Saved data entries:
-----
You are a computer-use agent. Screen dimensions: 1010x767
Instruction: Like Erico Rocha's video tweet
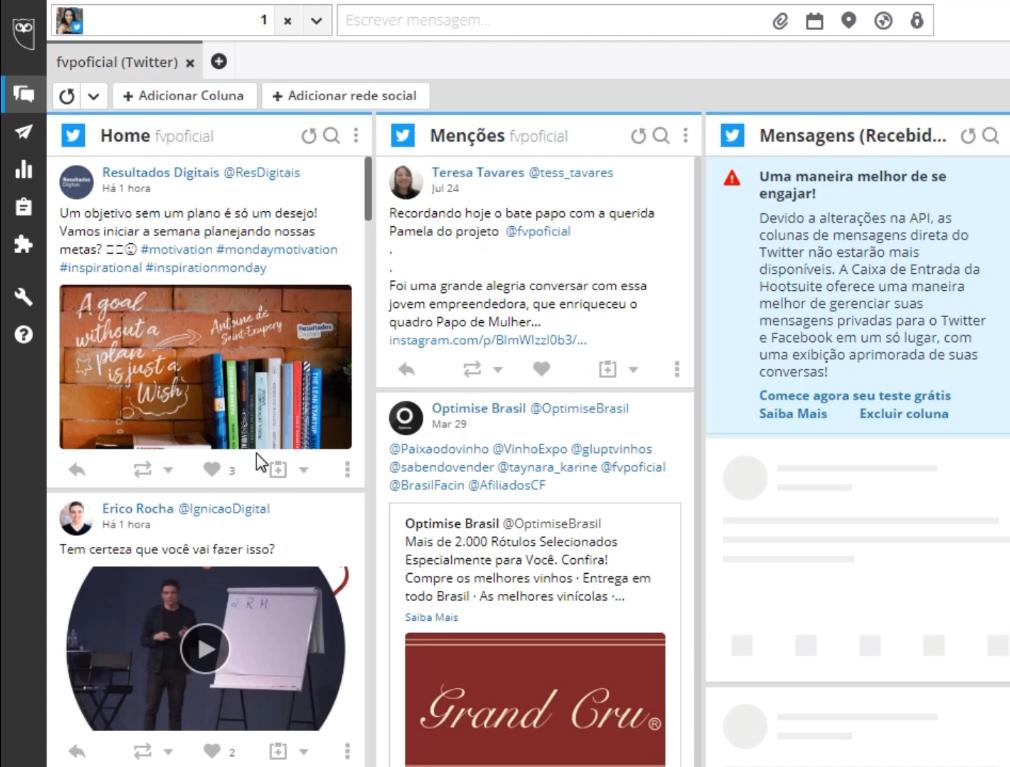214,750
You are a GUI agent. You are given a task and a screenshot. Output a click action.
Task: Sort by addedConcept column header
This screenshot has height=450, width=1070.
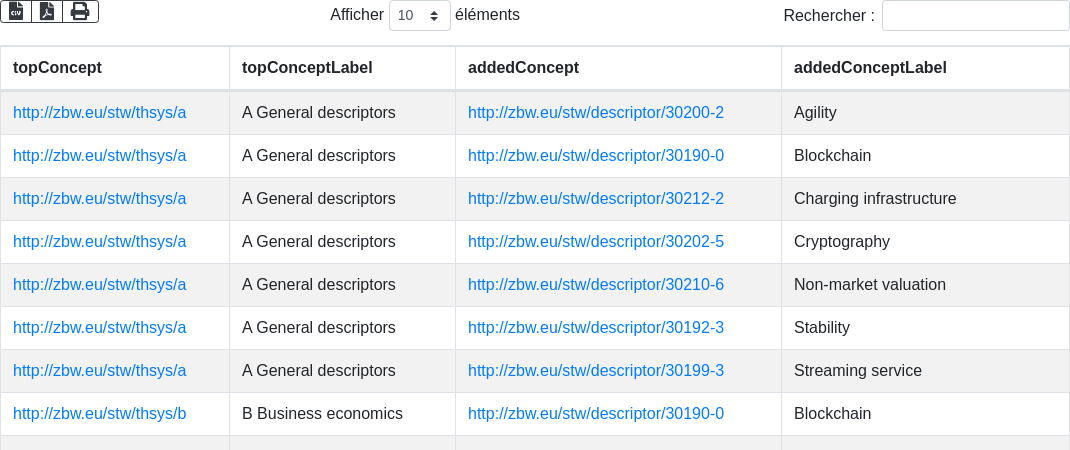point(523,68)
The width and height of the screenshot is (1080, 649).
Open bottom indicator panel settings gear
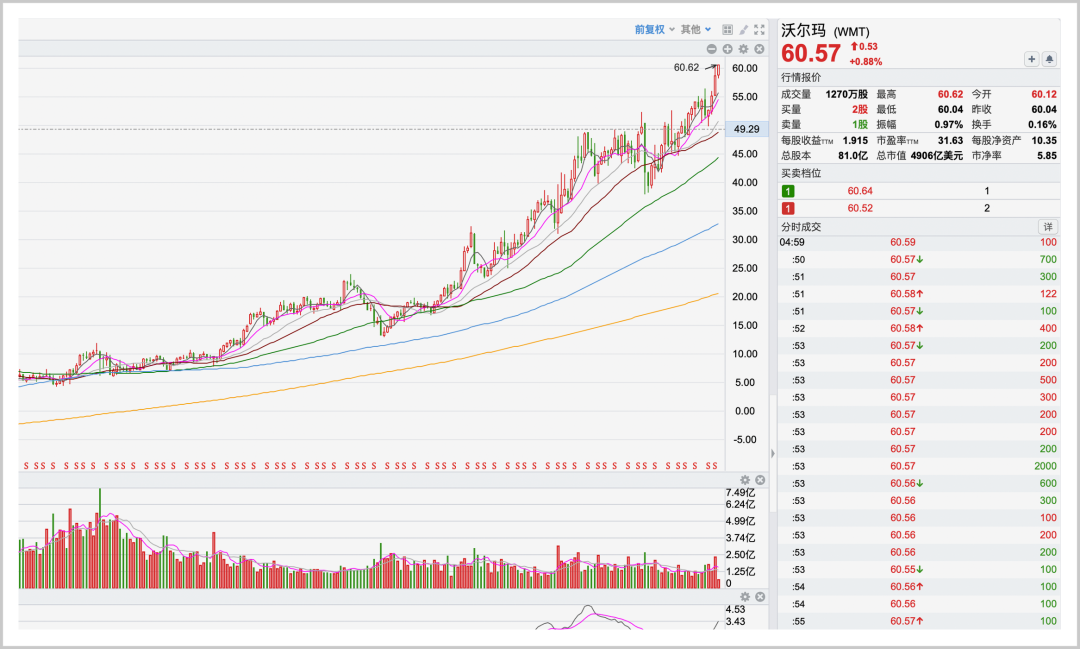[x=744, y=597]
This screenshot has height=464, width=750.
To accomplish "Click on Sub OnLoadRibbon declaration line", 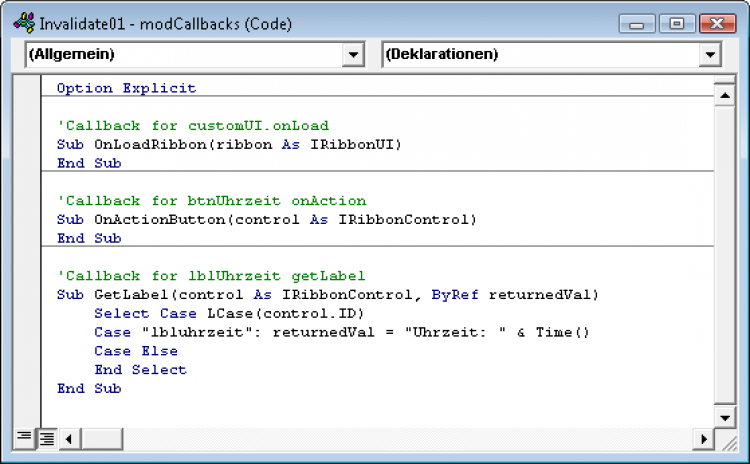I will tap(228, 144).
-----
▶ **Task description**
Where the word "agent" appears in a line of the data above, tally that line; then give the total and nothing more.

▶ **Exercise solution**
2